People with mood disorders are more likely than the general population to have experienced at least one traumatic event in their lives (“traumatic” meaning being exposed to death or serious injury or the threat of death or serious injury to oneself or to someone close by)1. This is particularly true in those who have experienced several mood episodes, for instance, repeated episodes of depression.
For this reason we pay close attention to traumatic events when we are doing an initial consultation with a new patient. We find that many patients have symptoms of both posttraumatic stress disorder (PTSD) and depression, and the focus of treatment often shifts from mood symptoms to PTSD symptoms in the course of our work with a new patient.
PTSD symptoms overlap with mood symptoms (depression, avoidance, irritability, doubt about the future) but there are characteristic symptoms that are not found in people with simple depression — especially symptoms of “hyperarousal.” This refers to a “fight or flight” reaction that seems excessive in a given situation. For instance, feeling terrified suddenly while walking in a park in the evening2. These experiences are often triggered by events that evoke past memories. Vulnerability to hyperarousal varies depending on the level of stress a person is facing. In highly stressful circumstances a person may notice trouble sleeping, nightmares, or “panic attacks.”3 These could be due to depression, but often anxiety or irritability is more prominent than sadness.
PTSD is a condition which demonstrates that the common stereotype that psychiatric disorders can be divided into those that are due to life experiences (and therefore psychological) and those that are due to genes (and therefore biological) is false. PTSD is a profoundly biological disorder that is due to life experiences4.
Some of the biological findings in PTSD include evidence that traumatic events lead to the formation of “traumatic memories” which are memories that are like short video clips (memories with powerful images and sounds which evoke physical responses in the body that are identical to the original fear response, and which don’t fade the way typical memories fade) and which are created when fear circuits from the amygdala interact with memory circuits in the hippocampus5. There is also evidence that PTSD leads to a potentially life-long alteration in the body’s response to stress: a hyperactive fight or flight response from the sympathetic nervous system which may be due to turning off the parasympathetic nervous system, which mediates reflective and relaxed states of mind6.
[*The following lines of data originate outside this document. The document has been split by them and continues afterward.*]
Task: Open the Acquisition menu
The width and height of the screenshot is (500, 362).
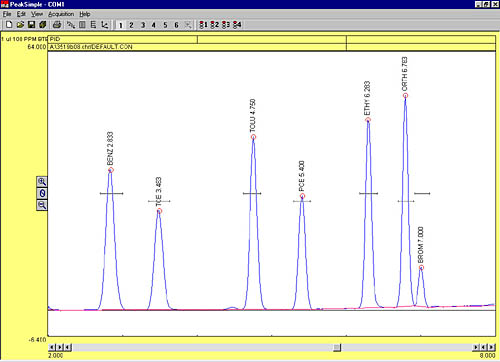Action: click(x=61, y=14)
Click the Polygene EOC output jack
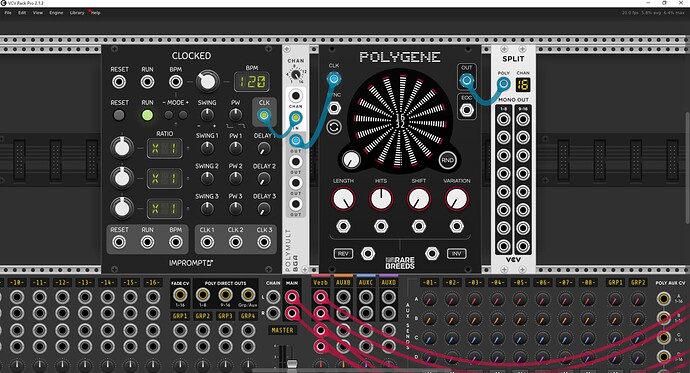The height and width of the screenshot is (373, 690). click(466, 110)
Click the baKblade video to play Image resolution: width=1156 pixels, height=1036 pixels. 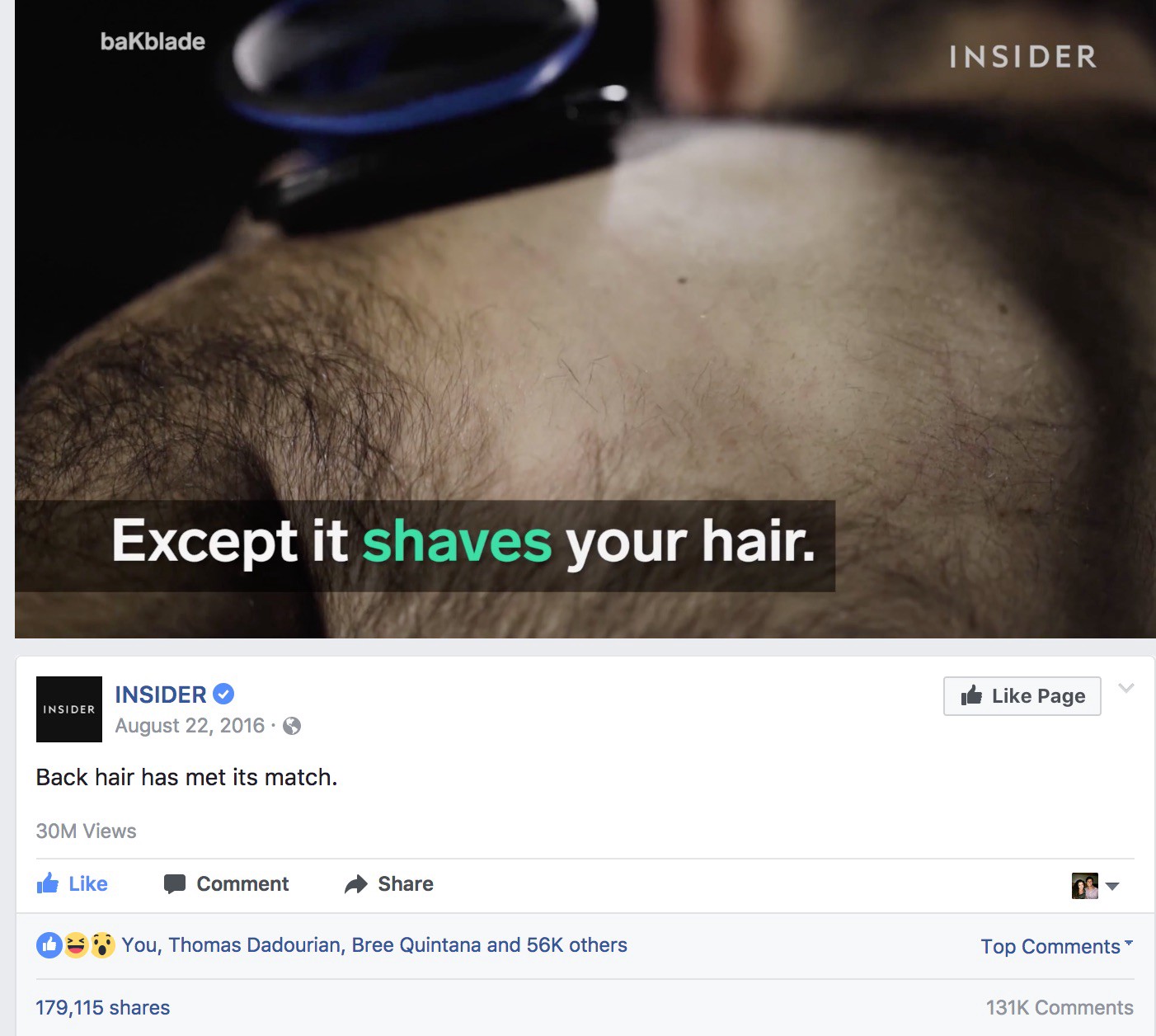(x=585, y=319)
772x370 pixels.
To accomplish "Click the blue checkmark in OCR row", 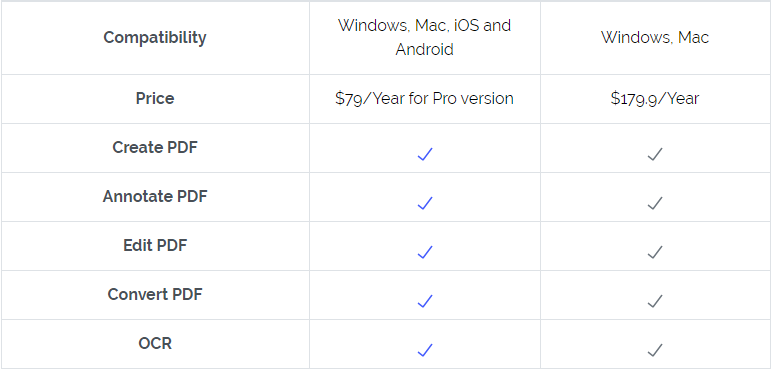I will 424,350.
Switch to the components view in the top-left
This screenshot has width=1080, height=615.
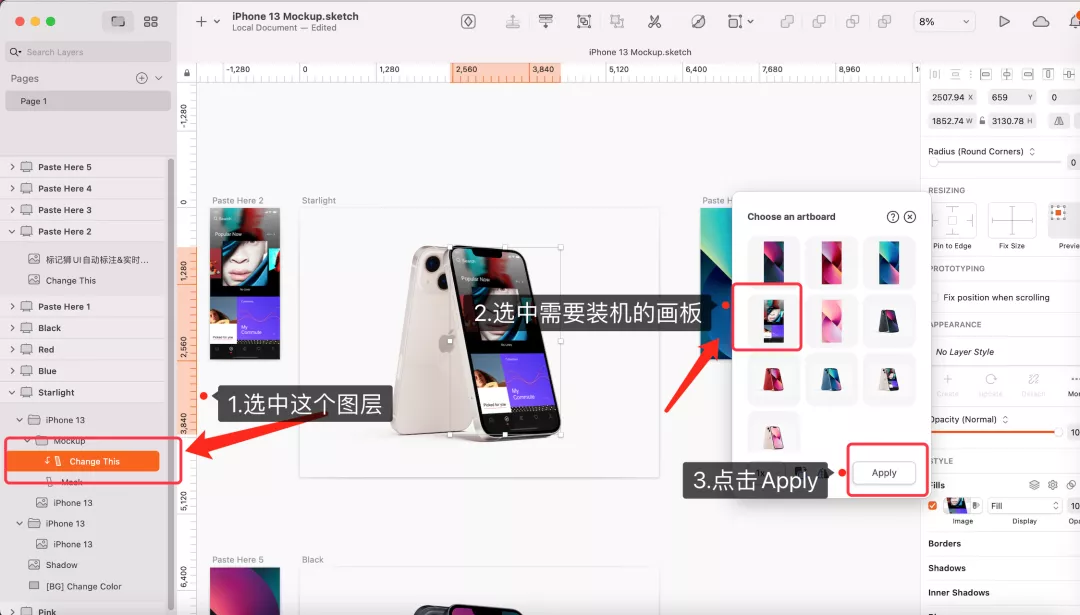pos(152,21)
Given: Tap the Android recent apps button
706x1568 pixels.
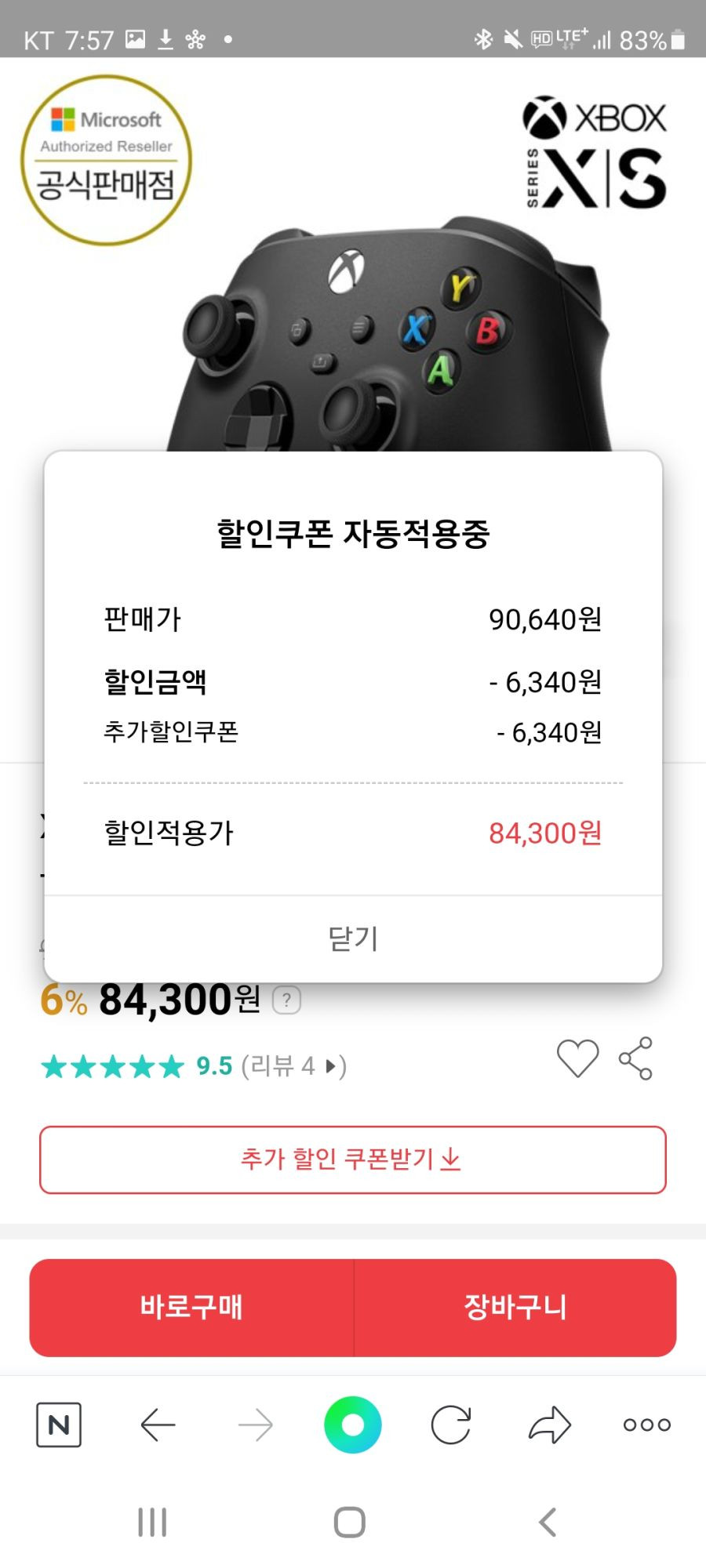Looking at the screenshot, I should [x=152, y=1523].
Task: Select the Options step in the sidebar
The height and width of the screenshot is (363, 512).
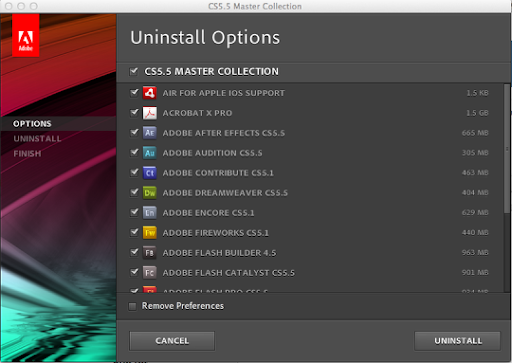Action: tap(32, 124)
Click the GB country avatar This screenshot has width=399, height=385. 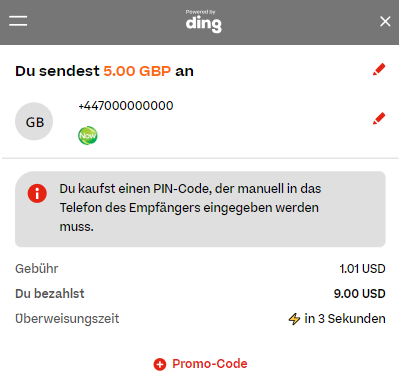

Treatments for PTSD try to convert traumatic memories into more typical verbal or story memories (through the use of “exposure therapy”), or try to reduce the hyperarousal response (through the use of medications that reduce arousal, like propranolol and, indirectly, antidepressants), or try to increase the activity of the parasympathetic nervous system (through meditation, biofeedback, and other techniques)7.
References
1. Otto MW, Perlman CA, Wernicke R, Reese HE, Bauer MS, Pollack MH. Posttraumatic stress disorder in patients with bipolar disorder: a review of prevalence, correlates, and treatment strategies. Bipolar Disord. 2004 Dec;6(6):470-9.
2. American Psychiatric Association. (2000). Diagnostic and statistical manual of mental disorders (4th ed., text rev.). Washington, DC: Author.
3. Rachel Y. Post-Traumatic Stress Disorder. N Engl J Med 2002; 346:108-114 January 10, 2002
4. Cardenas VA, Samuelson K, Lenoci M, Studholme C, Neylan TC, Marmar CR, Schuff N, Weiner MW. Changes in brain anatomy during the course of posttraumatic stress disorder. Psychiatry Res. 2011 Aug 30;193(2):93-100.
5. Mahan AL, Ressler KJ. Fear conditioning, synaptic plasticity and the amygdala: implications for posttraumatic stress disorder. Trends Neurosci. 2011 Jul 26.
6. Blechert J, Michael T, Grossman P, Lajtman M, Wilhelm FH. Autonomic and respiratory characteristics of posttraumatic stress disorder and panic disorder. Psychosom Med. 2007 Dec;69(9):935-43.
7. Foa, Edna B. (Ed); Davidson, Jonathan R. T. (Ed); Frances, Allen (Ed); Culpepper, Larry (Ed); Ross, Ruth (Ed); Ross, David (Ed). The expert consensus guideline series: Treatment of posttraumatic stress disorder. Journal of Clinical Psychiatry, Vol 60(Suppl 16), 1999, 4-76.